As general information I have included my redirect research below.

 

        JavaScript Redirect Methods

        //////////////////////////////////////////////////////////////////////////

        // Sets the new location of the current window.

        window.location = "https://www.example.com";

 

        // Sets the new href (URL) for the current window.

        window.location.href = "https://www.example.com";

 

        // Assigns a new URL to the current window.

        window.location.assign("https://www.example.com");

 

        // Replaces the location of the current window with the new one.

        window.location.replace("https://www.example.com");

 

        // Sets the location of the current window itself.

        self.location = "https://www.example.com";

 

        // Sets the location of the topmost window of the current window.

        top.location = "https://www.example.com";

 

        Though the above lines of JS code accomplish a similar job in terms of redirection,

        they have slight differences in their usage. For example, if you use top.location redirect within an iframe,

        it will force the main window to be redirected. Another point to keep in mind is that location.replace()

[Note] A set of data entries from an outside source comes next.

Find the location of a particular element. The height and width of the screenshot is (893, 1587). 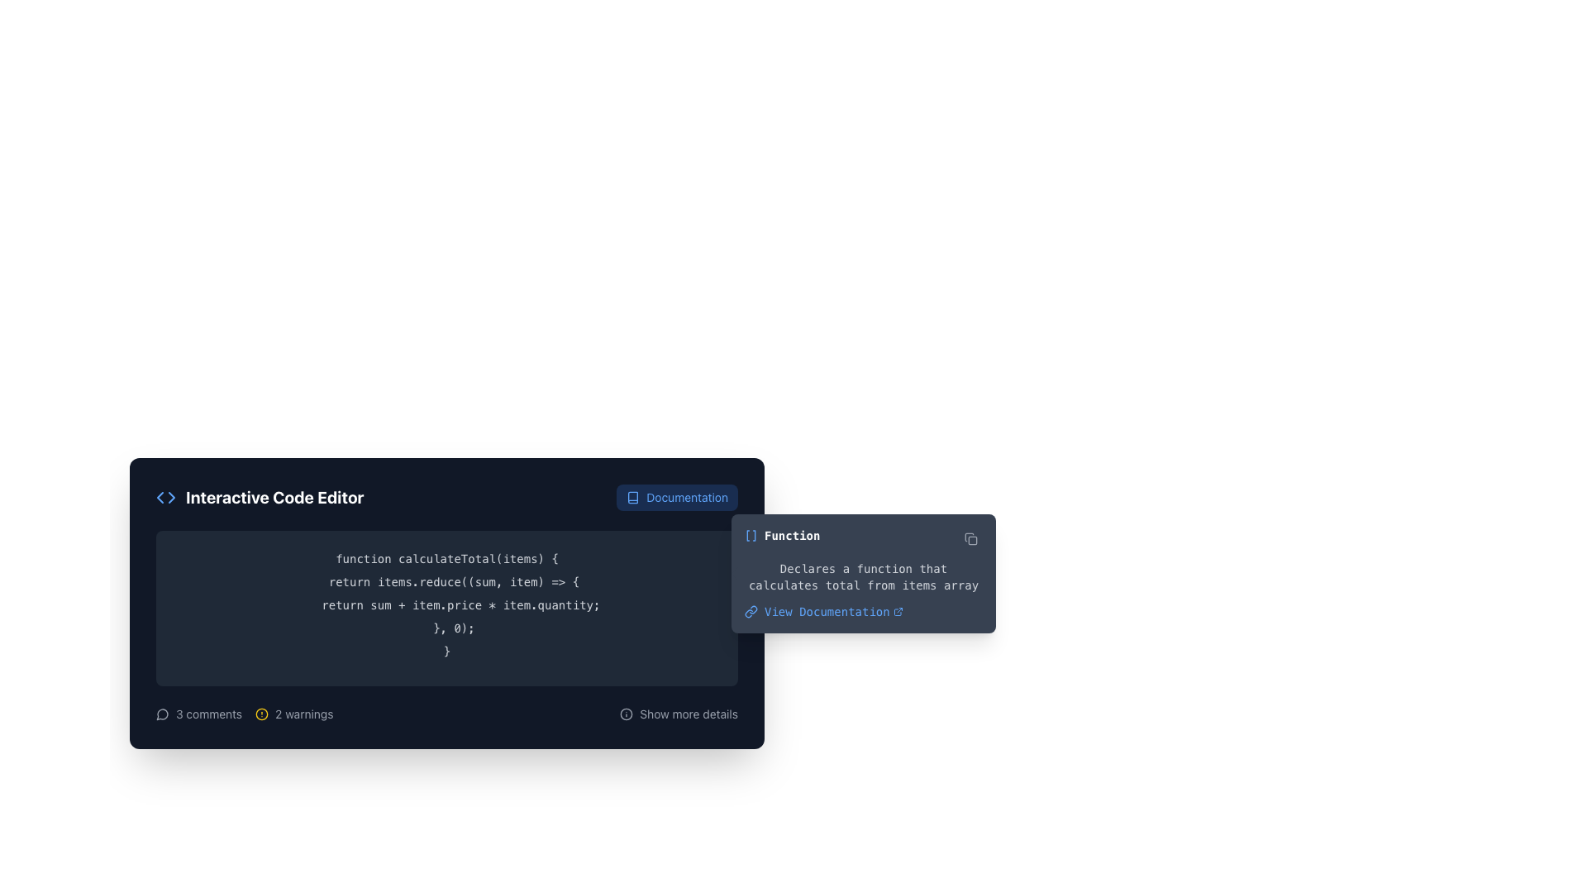

the text element displaying '}, 0);' in the code editor, styled in light gray and positioned towards the bottom of the code block is located at coordinates (447, 627).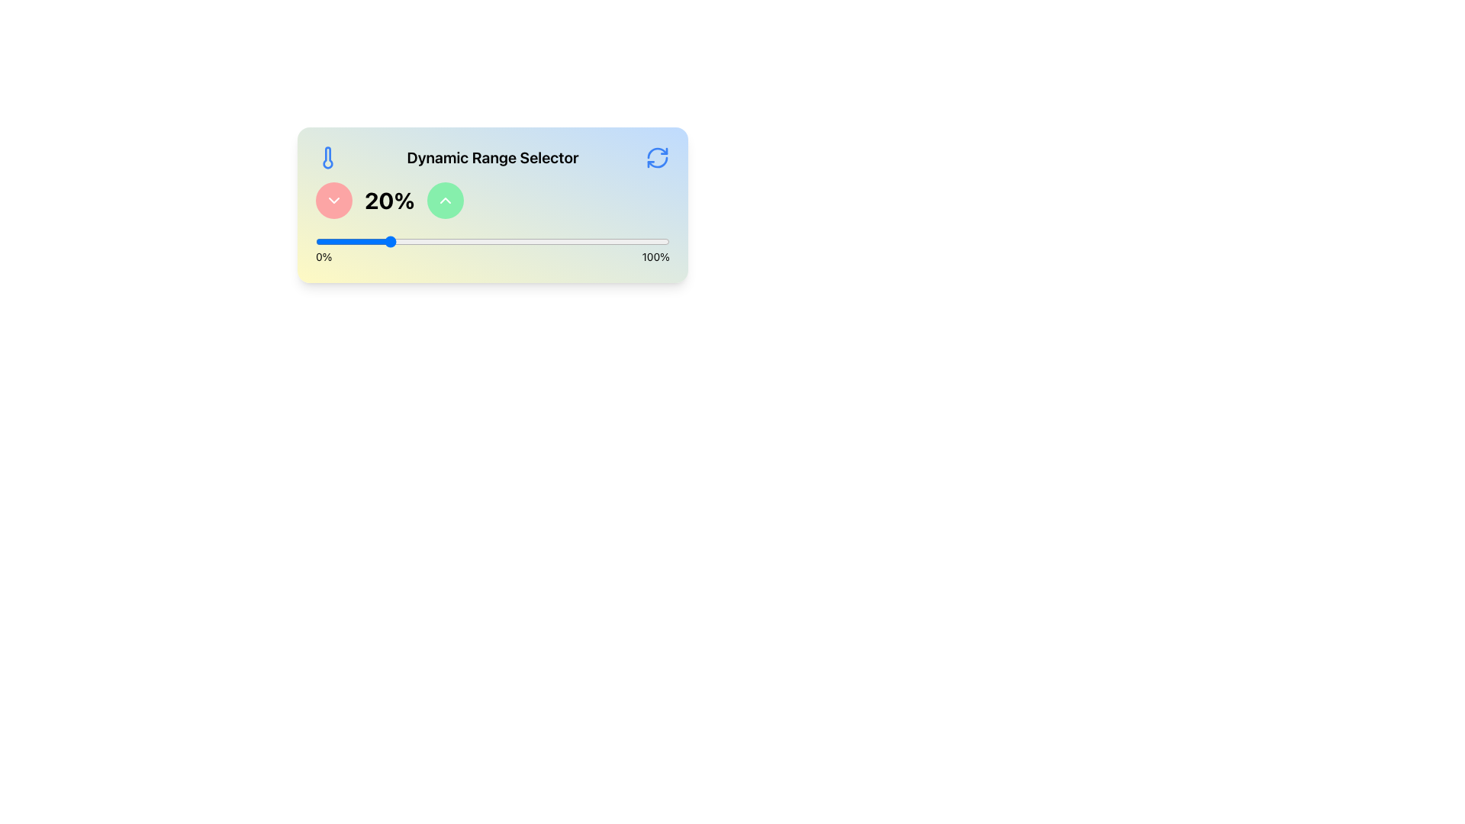  Describe the element at coordinates (645, 240) in the screenshot. I see `the range slider value` at that location.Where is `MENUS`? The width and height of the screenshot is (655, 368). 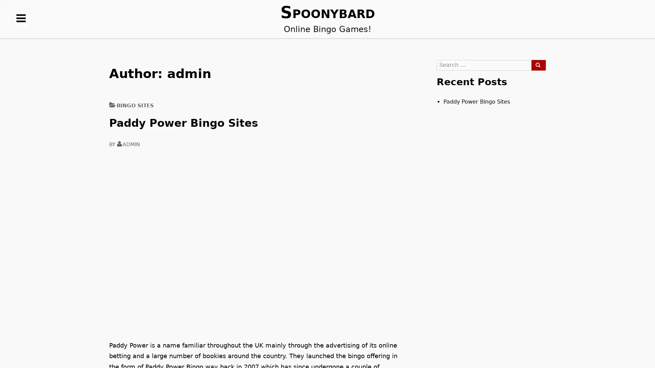 MENUS is located at coordinates (21, 29).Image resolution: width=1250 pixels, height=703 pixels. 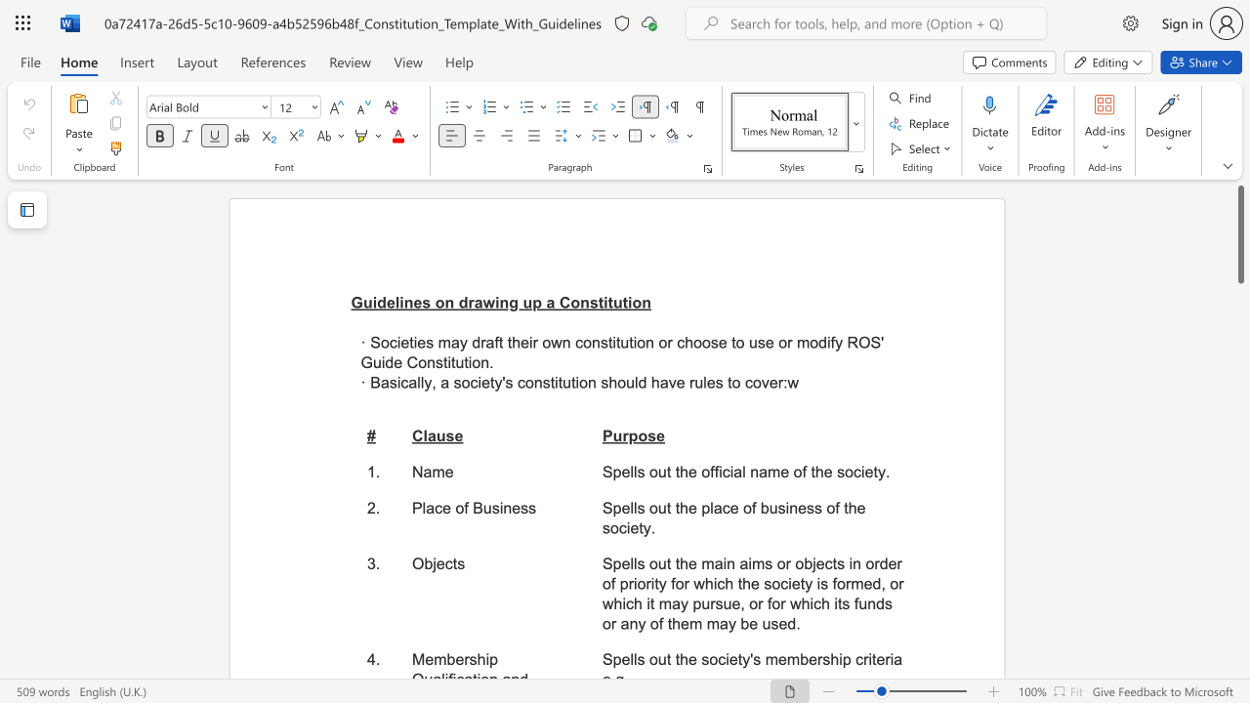 What do you see at coordinates (1239, 557) in the screenshot?
I see `the scrollbar on the right to move the page downward` at bounding box center [1239, 557].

        replaces the current document by moving it from the history, hence making it unavailable via the Back button of the browser.

 

        It is better to know your alternatives but if you want a cross-browser compliant JavaScript redirect script,

        our recommendation will be to use the following in your projects:

 

        window.location.href = "https://www.example.com";

[pedrisco]

Good to know,

and just for the record, in your first snippet you were trying to redirect using "uniSession.SSL" as a control variable. I don't know what uniSession.SSL means, but in my tests no matter the url is (http or https), it acts just like UniServerModule.SSL.enabled. So, uniSession.SSL cann't be used "TO KNOW" whether the browser request was https or http.